Jules Gabot est en retard au rendez-vous. Il a eu une fuite en urgence au dernier moment. Il me retrouve au Stella, la brasserie hype de la ville. Il est tel qu’en lui-même, nature, une clope à l’oreille, cheveux ébouriffés. Il a commencé sa carrière de plombier en 2008, et sa première intervention — chance inouïe — eut lieu à l’hôtel de ville de sa petite commune..
– « C’est vrai que j’ai été gâté. Peu de jeunes plombiers peuvent en dire autant…
– Ne me dites pas que c’est le hasard ! Votre nom a dû y être pour quelque chose, non ?
– Absolument pas ! L’employé a cherché dans l’annuaire pour m’éviter mais il a sauté une ligne. Il ne voulait justement pas d’un « fils à papa » (Jules met les doigts en crochet pour mimer les guillemets).
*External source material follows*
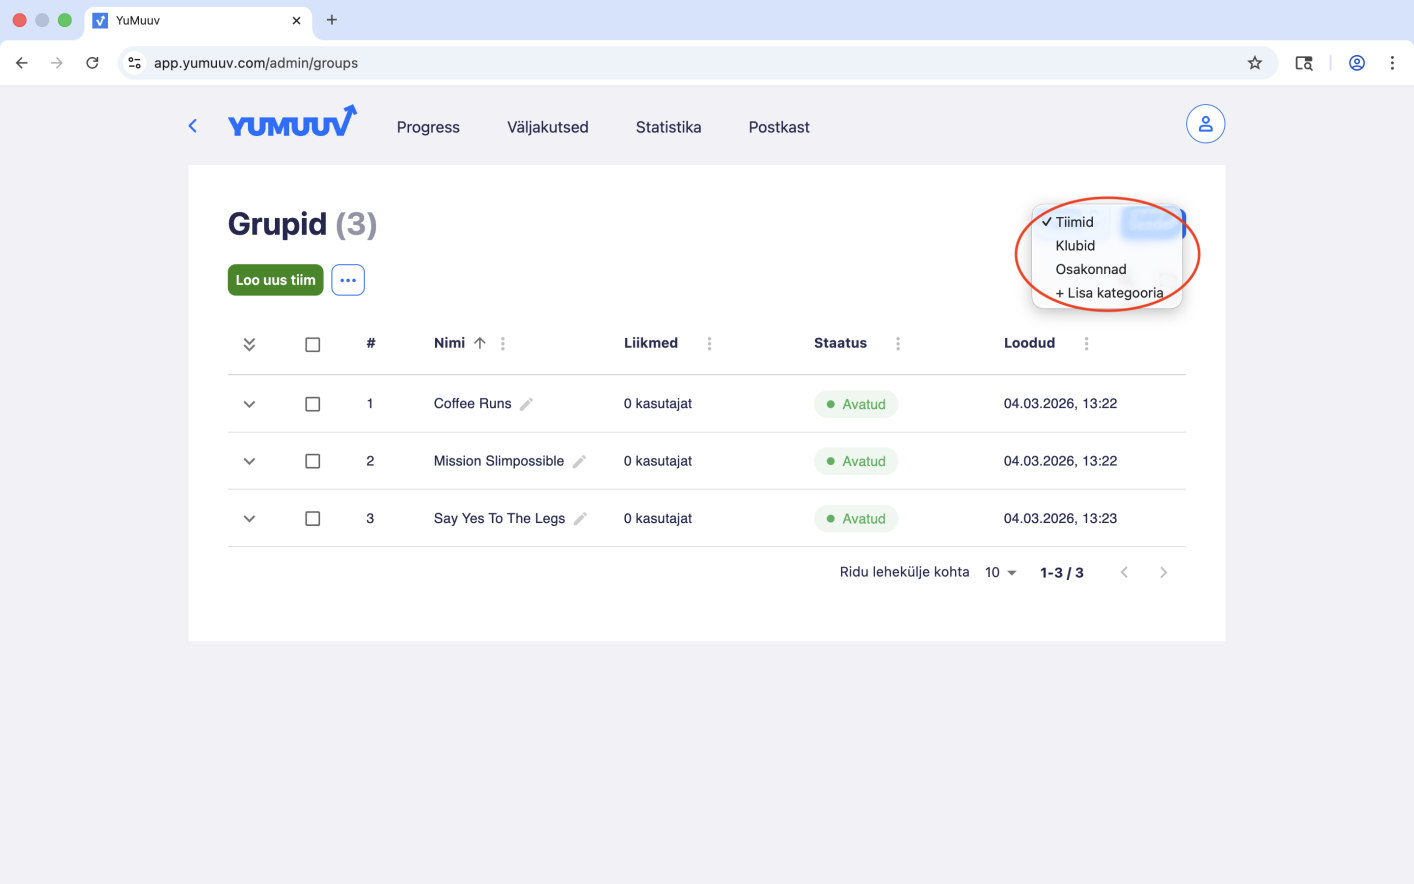Click the sort arrow next to Nimi
Image resolution: width=1414 pixels, height=884 pixels.
pyautogui.click(x=480, y=343)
Du coup, il m’a traité comme un simple pékin et j’ai pu donner tout ce que j’avais. Il a apprécié et a fait le buzz. Vous savez, ça va vite à se créer, une réputation !
– Etre le fils de Philippe Gabot n’influe-t-il pas sur votre carrière ?
– Cela joue peut-être pour une prise de contact mais si je me plante, terminé. Des plombiers, il y en a une vingtaine ici, on n’attend pas après moi ! Vous savez, c’est assez … pénible (il mime les guillemets) d’être toujours soupçonné de devoir sa carrière à son père. Prenez les chanteurs par exemple, qui va leur reprocher ça ? Arthur H, M, David Hallyday et bien d’autres, on ne fait jamais référence à leurs pères ! Pourquoi nous, les plombiers, boulangers, maçons, on nous le reproche ?
– C’est plus facile d’entrer dans la carrière…
– Oui, c’est vrai, c’est plus facile, on nous met le pied à l’étrier, on connaît un peu mieux le milieu mais après ? Tu loupes un joint et terminé ! »
On ne dira jamais assez l’amertume de ces jeunes loups fils de, comme Cédric Donzère, charcutier fils de, Jean Thomas, agriculteur fils de, et Céline Barbe, coiffeuse fille de. Et on comprend que pour être crédibles, ils doivent faire leurs preuves deux fois plus que n’importe qui.